Take each line of the records below that contains the string "agent" and copy it.

* _INFORMATION PROVIDED_

Segment Open

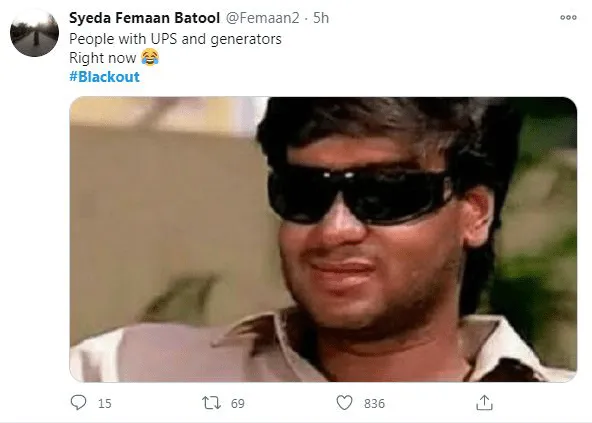Click the retweet count 69
Viewport: 592px width, 423px height.
coord(237,403)
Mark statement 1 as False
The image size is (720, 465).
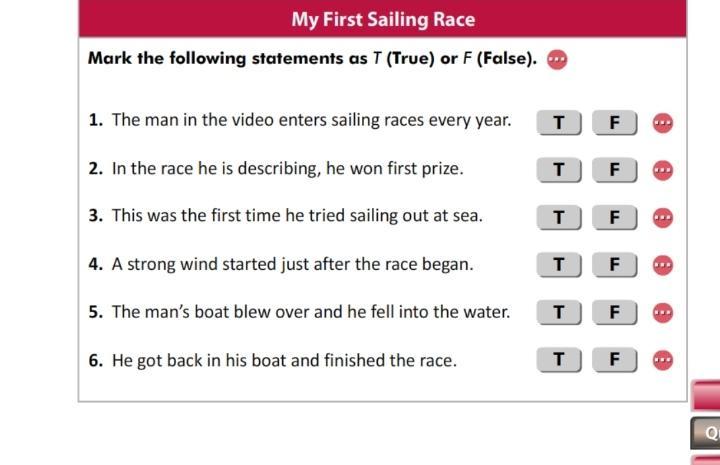[x=614, y=122]
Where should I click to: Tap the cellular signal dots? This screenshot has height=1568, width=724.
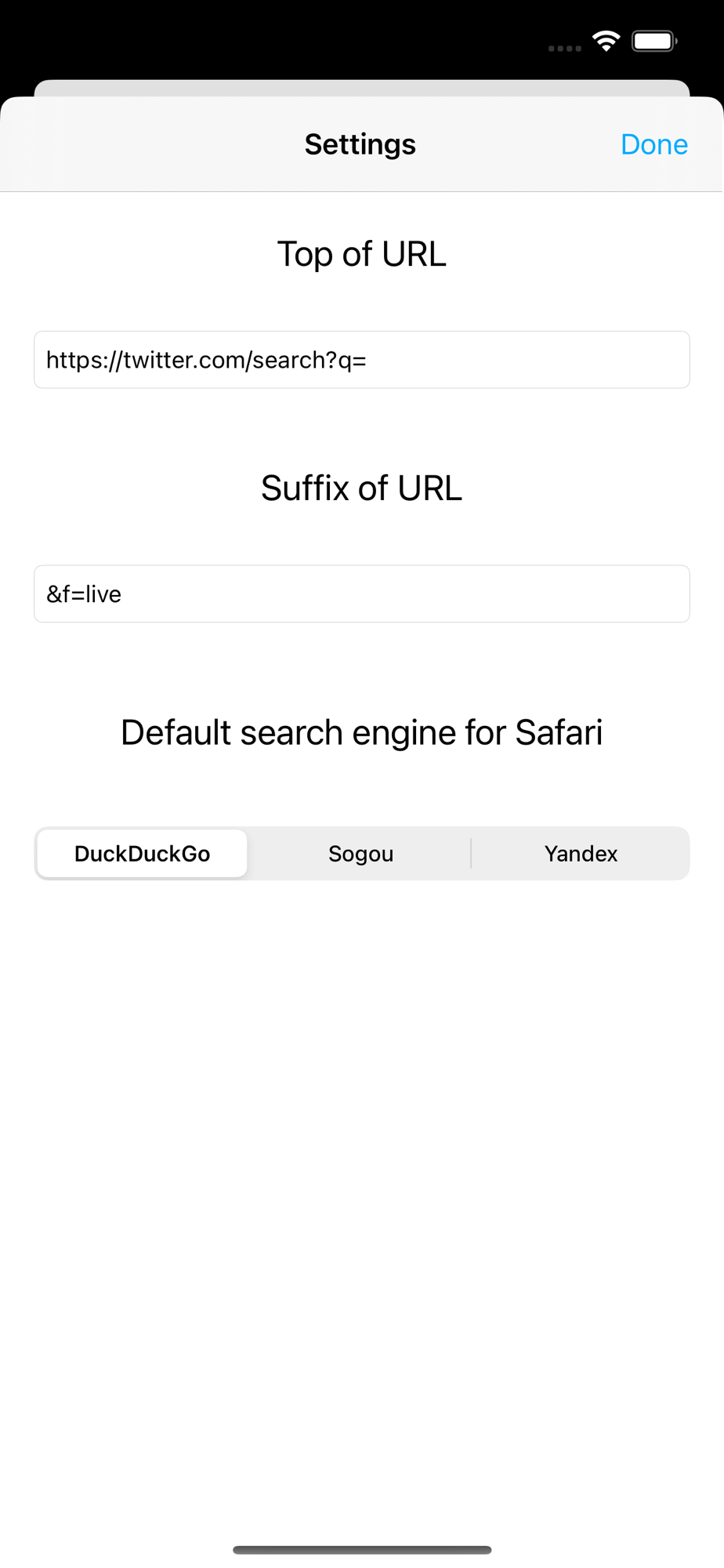tap(564, 49)
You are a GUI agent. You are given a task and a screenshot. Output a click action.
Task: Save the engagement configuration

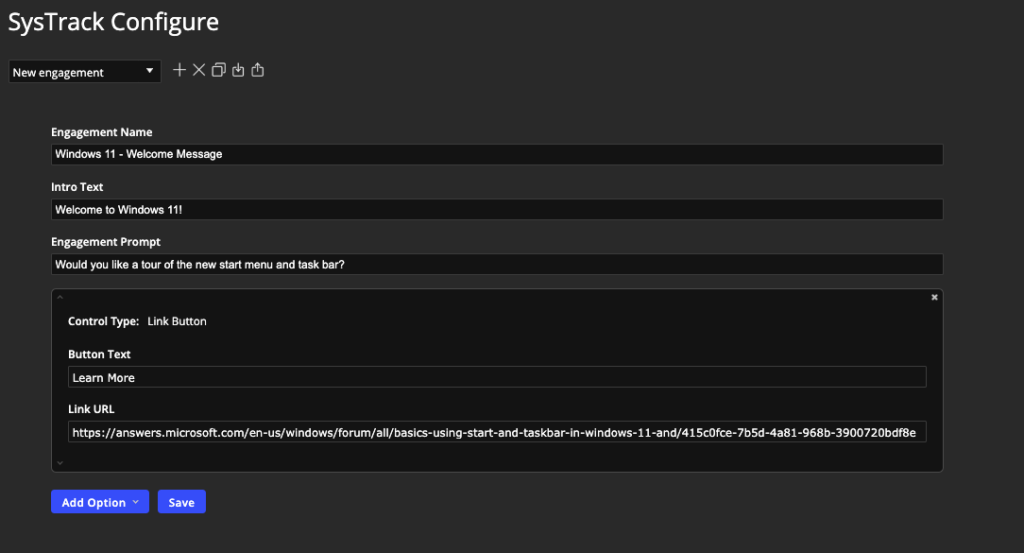pyautogui.click(x=182, y=502)
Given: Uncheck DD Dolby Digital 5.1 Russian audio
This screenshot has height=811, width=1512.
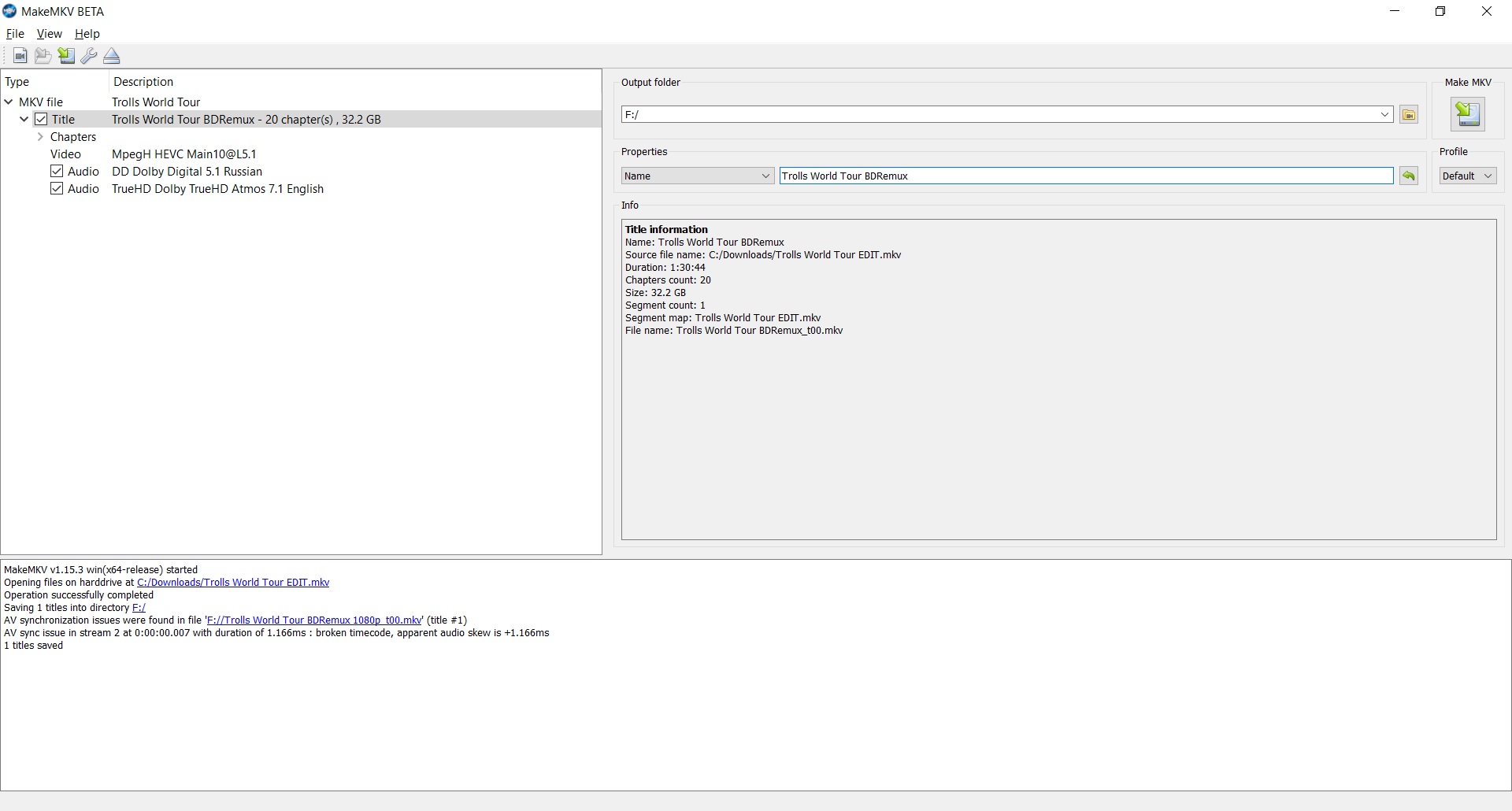Looking at the screenshot, I should [57, 172].
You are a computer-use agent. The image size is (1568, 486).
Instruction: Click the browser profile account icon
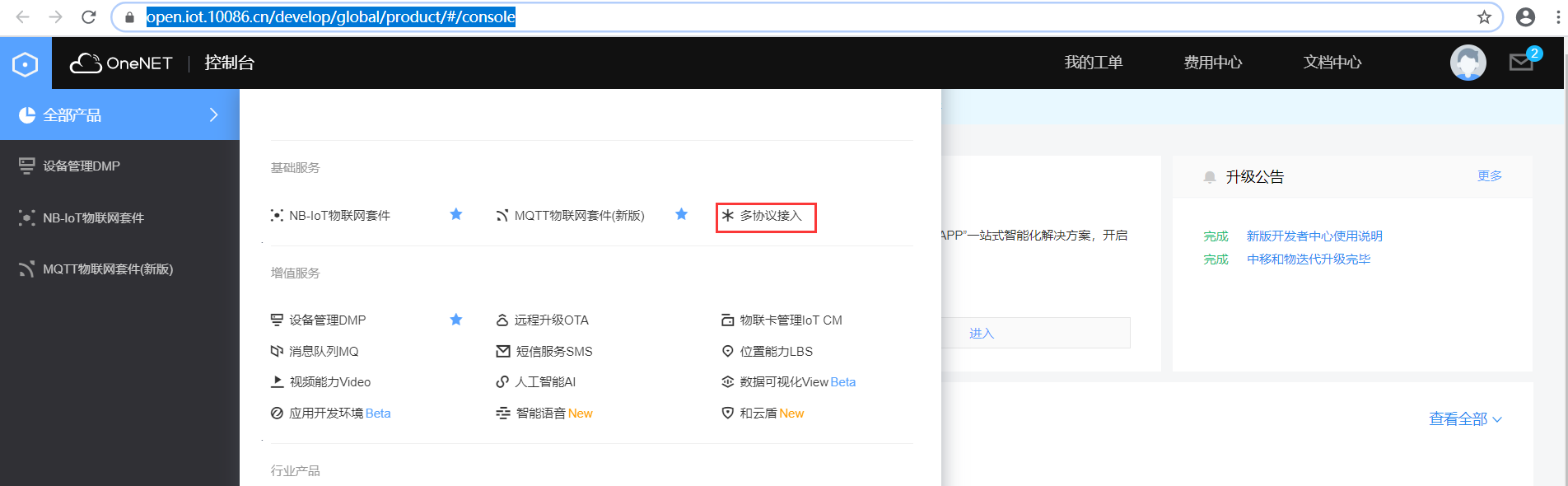click(1525, 17)
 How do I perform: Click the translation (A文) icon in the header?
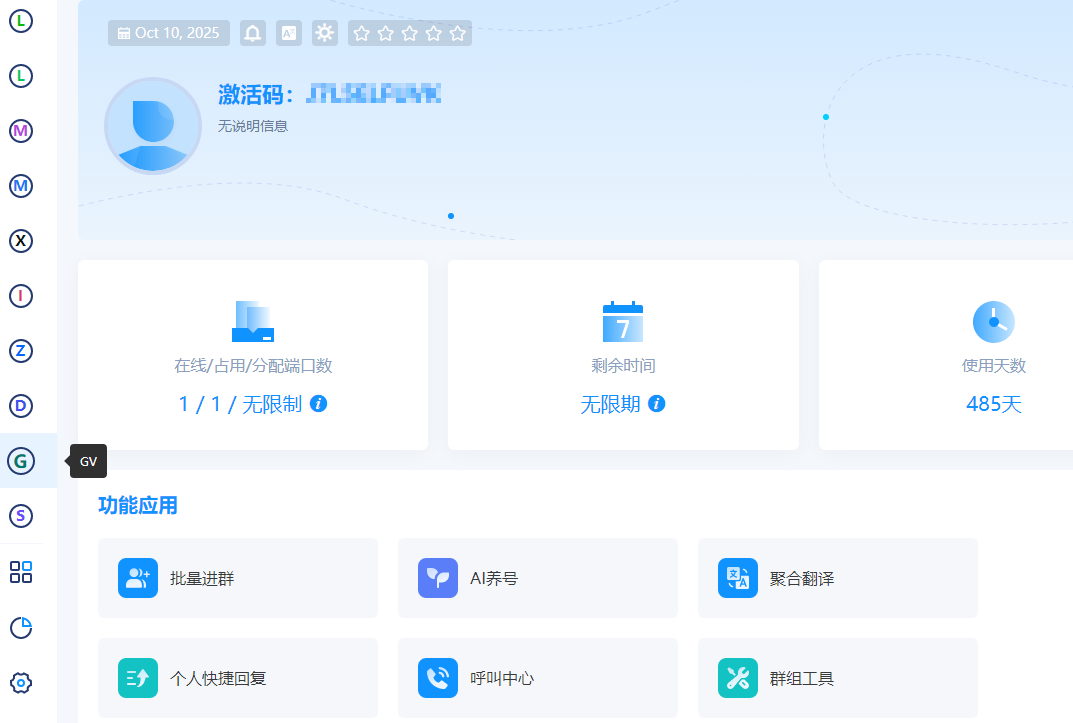point(288,32)
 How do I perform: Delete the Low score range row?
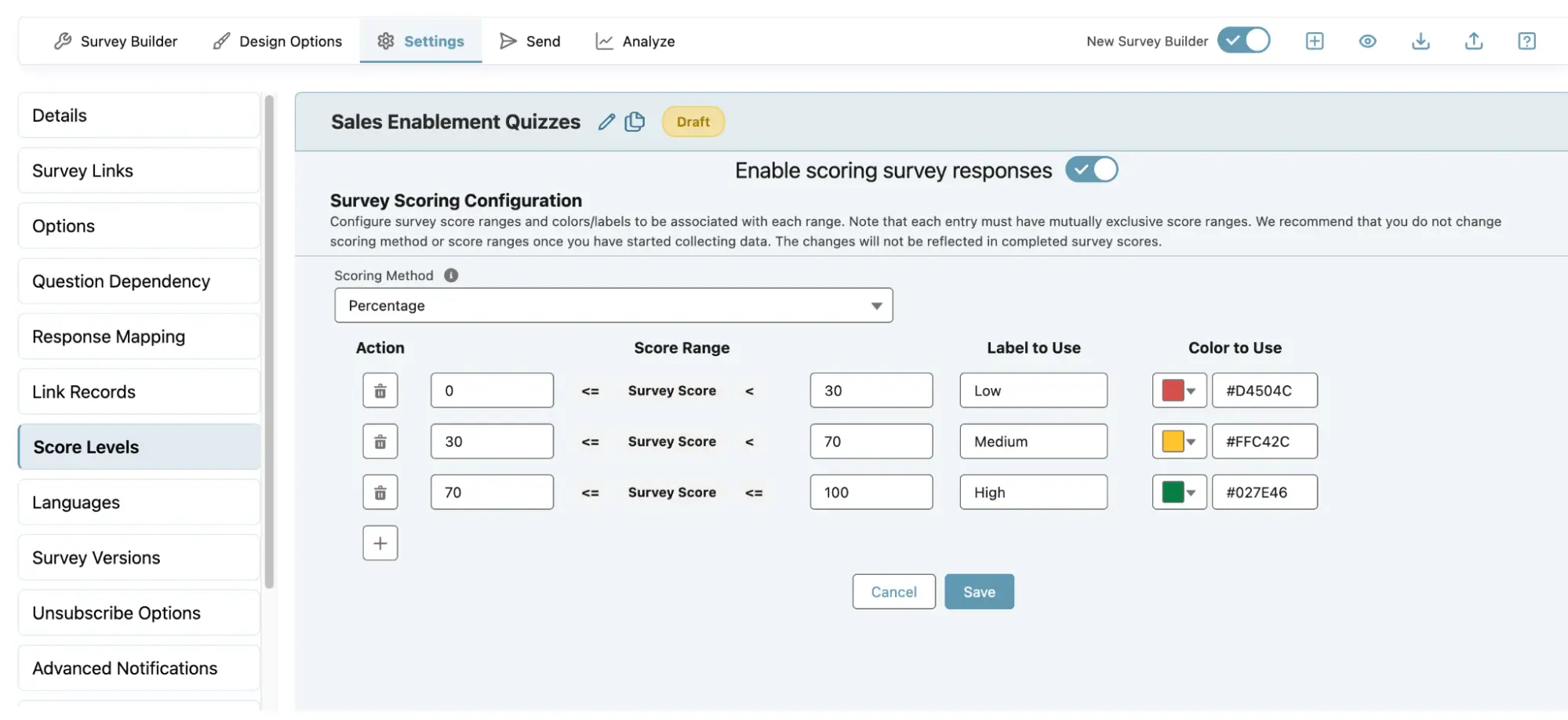tap(380, 391)
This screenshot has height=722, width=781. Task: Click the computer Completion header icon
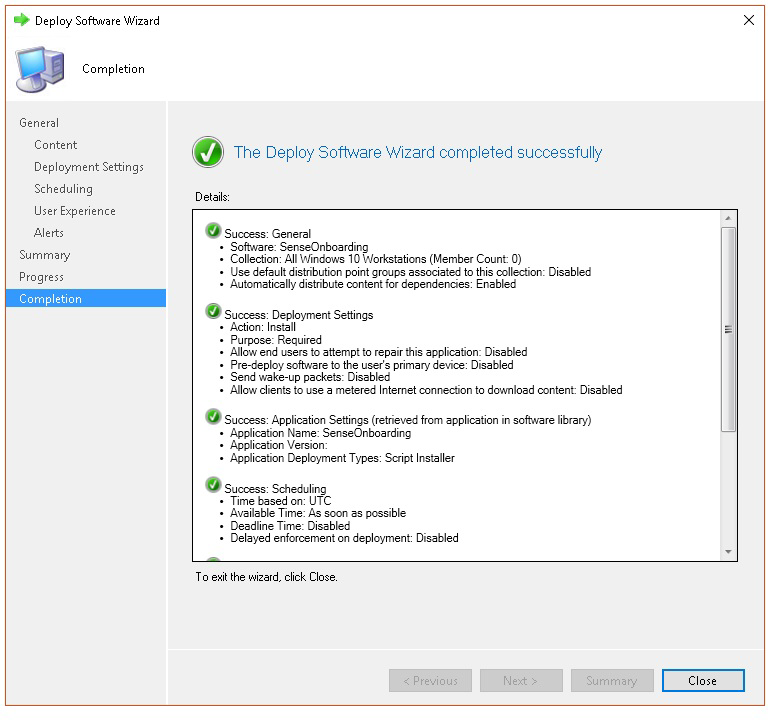40,69
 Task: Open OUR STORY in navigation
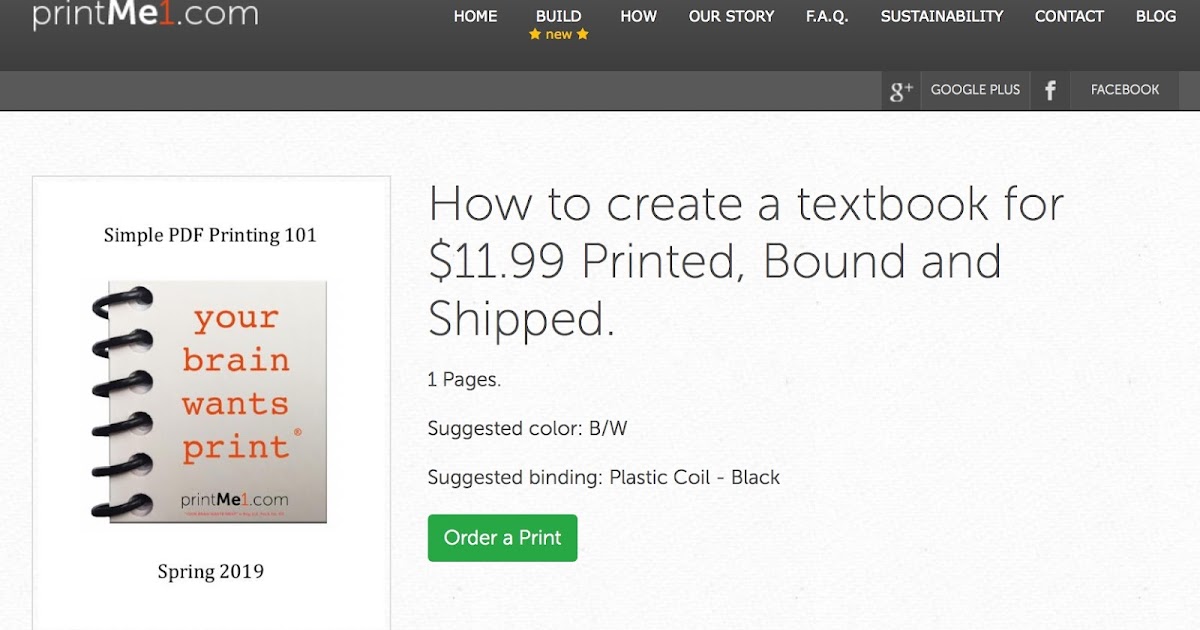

Segment Closed

* _RESPONSE TO THE TASK_
You are a GUI agent. You are given a task and a screenshot. Output a click action.
You are a computer-use agent. The image size is (1568, 486).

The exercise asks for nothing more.